- _SUPPLIED DATA_
===============

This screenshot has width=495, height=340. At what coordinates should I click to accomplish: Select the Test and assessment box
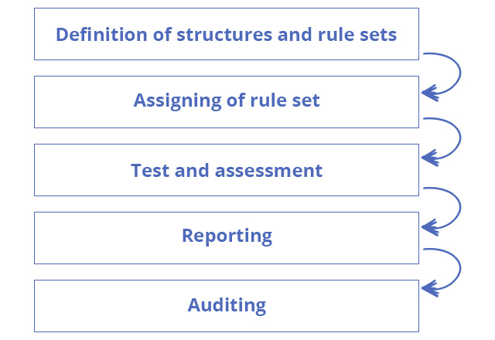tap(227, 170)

===============

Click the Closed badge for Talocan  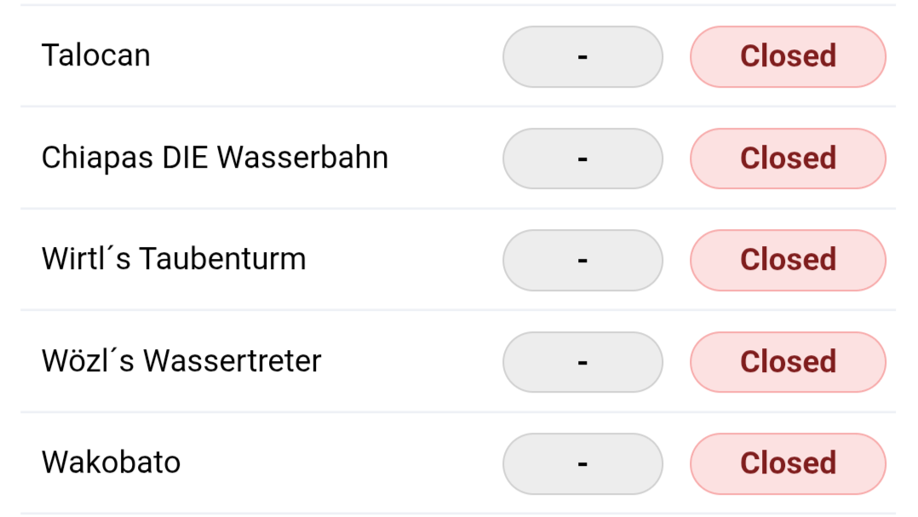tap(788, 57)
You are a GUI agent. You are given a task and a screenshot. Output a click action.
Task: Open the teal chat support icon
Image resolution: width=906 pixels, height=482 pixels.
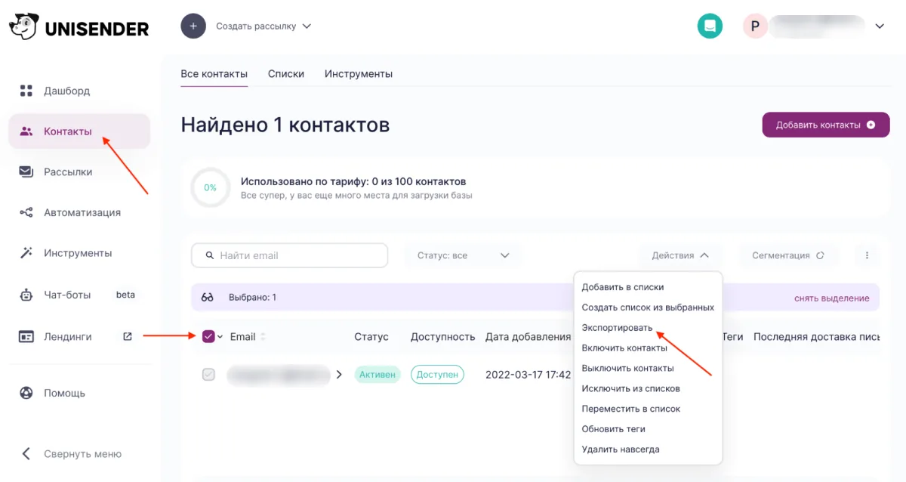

===============

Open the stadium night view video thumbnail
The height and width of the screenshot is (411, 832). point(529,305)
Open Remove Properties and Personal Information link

===============

- _DIRECTIONS FOR THIS TASK_
Only the lines from the one containing "Open the stadium night view video thumbnail" through the one containing "Open Remove Properties" are to be retyped, both boundary lines included, with no other material.

- _ANSWER BOX_
Open the stadium night view video thumbnail
The height and width of the screenshot is (411, 832). point(529,305)
Open Remove Properties and Personal Information link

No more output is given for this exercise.